— Übungstext —

Erfahrungsaustausch ist attraktiver als unbekannte Neuigkeiten

Angenehme Unterhaltung über vertraute Themen

von Holger Westermann

Man kann es auch als Plädoyer für die Patienten-Selbsthilfe lesen: Forscher der Havard University (Cambridge, Massachusetts, USA) untersuchten, welche Gesprächsinhalte für Zuhörer besonders interessant sind. Dabei wurden Mitteilungen über vollkommen Unbekanntes weit weniger attraktiv empfunden als eine Unterhaltungen über vertraute Themen.

In einer vierstufigen Studie untersuchten die Forscher, ob Zuhörer wirklich neue Geschichten oder eher vertraute Themen spannender empfinden. Dabei folgten sie der beliebten These, dass Neuigkeiten und spektakuläre Geschichten das soziale Prestige der Erzählers heben.

Im ersten Experiment wurden 30 Gesprächsgruppen gebildet, jeweils ein Erzähler und zwei Zuhörer. Dabei sollte der Erzähler den beiden Zuhörern von einem Video berichten, das er kurz zuvor angesehen hatte. Erstaunlich war dabei, dass gerade die Zuhörer den Bericht besonders interessant empfanden, denen das Video bereits bekannt war. Nicht die vollkommen unbekannte Neuigkeit war attraktiv, sondern die Neuerzählung von bereits Vertrautem.

Ein zweites Experiment mit 150 Teilnehmern bestätigte das Ergebnis und unterstrich den Irrtum der Erzähler, dass ihre Zuhörer eine unbekannte Geschichte interessanter finden würden als eine bereits bekannte.

Im dritten Experiment vergewisserten sich die Forscher, dass Inhalte und Erzählstil unabhängig davon waren, ob das Thema den Zuhörern vertraut war oder nicht. Die Erzähler pflegten stets ihren persönlichen Stil, das Vorwissen der Gesprächspartner war nicht relevant.

Diese Erkenntnis führte die Forscher zum vierten Experiment, das den Grund für die unerwartete Präferenz für bekannte Gesprächsinhalte offenbarte: Die Mehrzahl der Menschen sind schlechte Erzähler. Der Vortrag ist oft lückenhaft und verwendet Bilder (Allegorien, Metaphern), die den Zuhörern unbekannt sind. Deshalb gelingt es selbst aufmerksamen Gesprächspartnern nicht zuverlässig, dem Vortrag inhaltlich zu folgen - es sei denn, der Gesprächsgegenstand ist ihnen vertraut.

— Gegebene Daten —
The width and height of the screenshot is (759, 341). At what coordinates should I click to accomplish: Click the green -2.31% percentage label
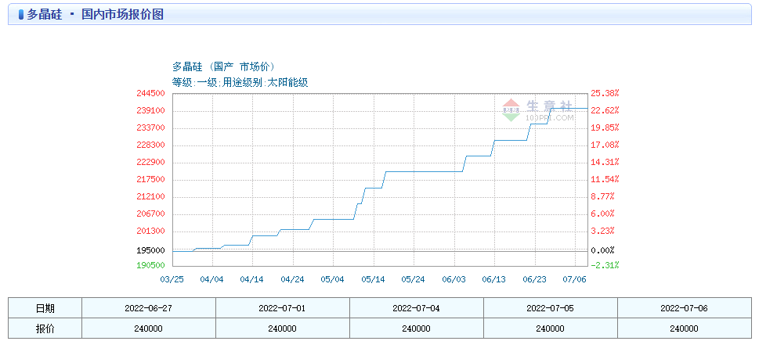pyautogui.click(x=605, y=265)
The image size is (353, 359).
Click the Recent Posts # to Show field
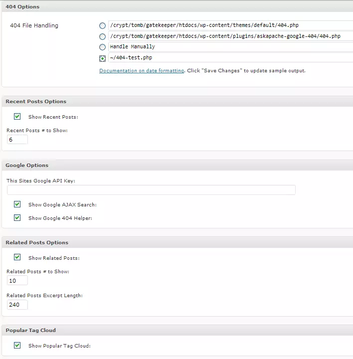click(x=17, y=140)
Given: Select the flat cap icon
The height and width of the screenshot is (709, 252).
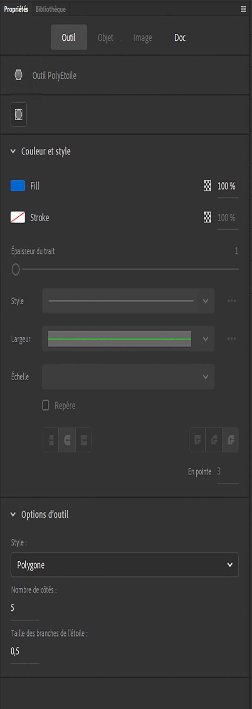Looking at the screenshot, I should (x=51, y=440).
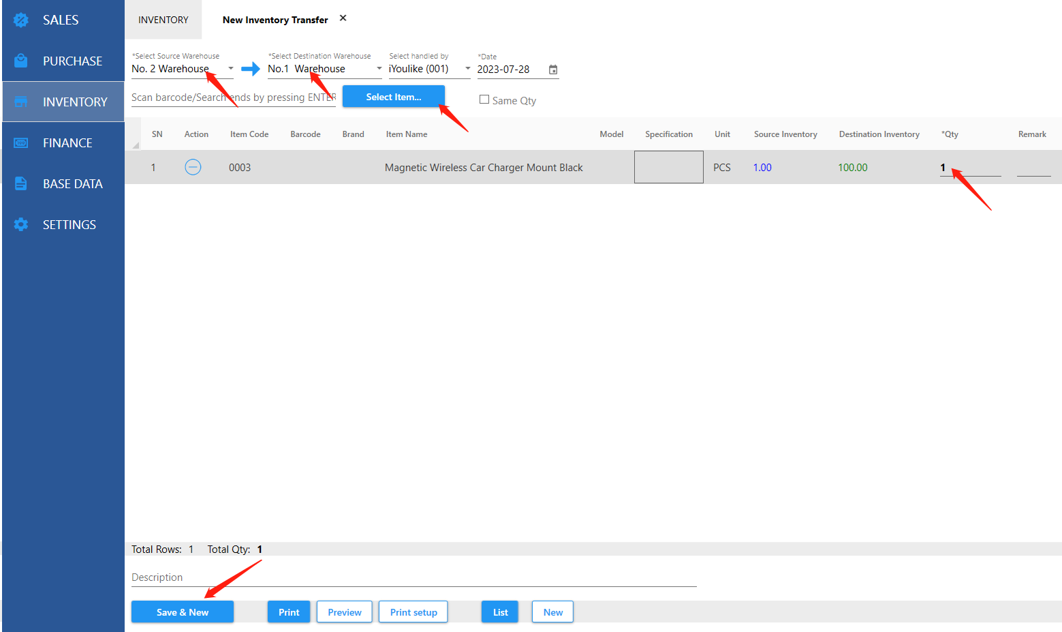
...
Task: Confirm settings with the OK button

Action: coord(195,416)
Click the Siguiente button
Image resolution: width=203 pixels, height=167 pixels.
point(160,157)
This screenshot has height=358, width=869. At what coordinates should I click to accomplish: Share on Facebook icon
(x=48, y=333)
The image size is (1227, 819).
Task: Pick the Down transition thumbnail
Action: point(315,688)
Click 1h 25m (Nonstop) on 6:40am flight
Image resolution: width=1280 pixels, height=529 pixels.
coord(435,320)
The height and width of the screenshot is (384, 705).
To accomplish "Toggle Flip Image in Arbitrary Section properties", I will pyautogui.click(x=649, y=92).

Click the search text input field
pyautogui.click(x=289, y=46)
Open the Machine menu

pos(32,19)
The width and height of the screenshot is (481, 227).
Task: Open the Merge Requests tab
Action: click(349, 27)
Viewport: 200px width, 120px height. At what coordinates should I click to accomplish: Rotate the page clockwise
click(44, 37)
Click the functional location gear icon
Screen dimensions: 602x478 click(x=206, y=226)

— Aufgaben —
A - Gib aus dem Text über die Studie zu vertrauten Gesprächsthemen die Passage wörtlich wieder, die mit den Worten „von Holger Westermann“ beginnt und nach den Worten „über vertraute Themen.“ endet.
B - Entscheide, ob die folgenden Aussagen mit dem Text über die Studie zu vertrauten Gesprächsthemen übereinstimmen, und belege jede Antwort mit den entscheidenden Worten des Textes als wörtlichem Zitat: (i) Im ersten Experiment bestand jede Gesprächsgruppe aus einem Erzähler und drei Zuhörern. (ii) Am zweiten Experiment nahmen 150 Personen teil. (iii) Die Erzähler passten ihren Stil dem Vorwissen der Zuhörer an.
C - Führe den Text über die Studie zu vertrauten Gesprächsthemen im Anschluss an seinen letzten Satz weiter.

— Lösungen —
A -
von Holger Westermann

Man kann es auch als Plädoyer für die Patienten-Selbsthilfe lesen: Forscher der Havard University (Cambridge, Massachusetts, USA) untersuchten, welche Gesprächsinhalte für Zuhörer besonders interessant sind. Dabei wurden Mitteilungen über vollkommen Unbekanntes weit weniger attraktiv empfunden als eine Unterhaltungen über vertraute Themen.

B -
(i) Nein: „jeweils ein Erzähler und zwei Zuhörer“
(ii) Ja: „Ein zweites Experiment mit 150 Teilnehmern“
(iii) Nein: „Die Erzähler pflegten stets ihren persönlichen Stil, das Vorwissen der Gesprächspartner war nicht relevant.“

C -
Nicht das Desinteresse an spektakulär Unbekanntem motiviert die Vorliebe für bereits bekannte Themen, denn „unsere Freunde würden es vermutlich spannend finden, wenn wir ihnen von einem Gemälde erzählen, das sie nie gesehen haben oder von einem Buch, das sie nicht gelesen haben, wenn wir diese Dinge gut beschreiben könnten. Aber die meisten von uns können das nicht.“ erklären die Forscher in ihrem Fazit.

Genau deshalb ist das Gespräch in Patienten-Selbsthilfegruppe so wichtig. Hier muss niemand mehr detailliert erklären, wie die Erkrankung täglich quält. Diese Erfahrung ist den Gesprächspartnern vertraut, der Bericht kann lückenhaft formuliert werden ohne an Wert für die Unterhaltung zu verlieren. Andererseits darf man darauf vertrauen, dass die bemühten Bilder vom gegenüber verstanden werden.

Wei die hier vorgestellt Studie zeigt, sind die meisten Menschen keine besonders talentierten Erzähler. Doch im vertrauten Zusammenspiel zwischen den Gesprächspartnern ist eine verständnisvolle Unterhaltung möglich, die mit Menschen ohne entsprechende Erfahrung nur selten gelingt.

Quellen:

Cooney, G. et al. (2017): The Novelty Penalty - Why Do People Like Talking About New Experiences but Hearing About Old Ones? Psychological Science 28 (3): 380 - 394. doi: 10.1177/0956797616685870.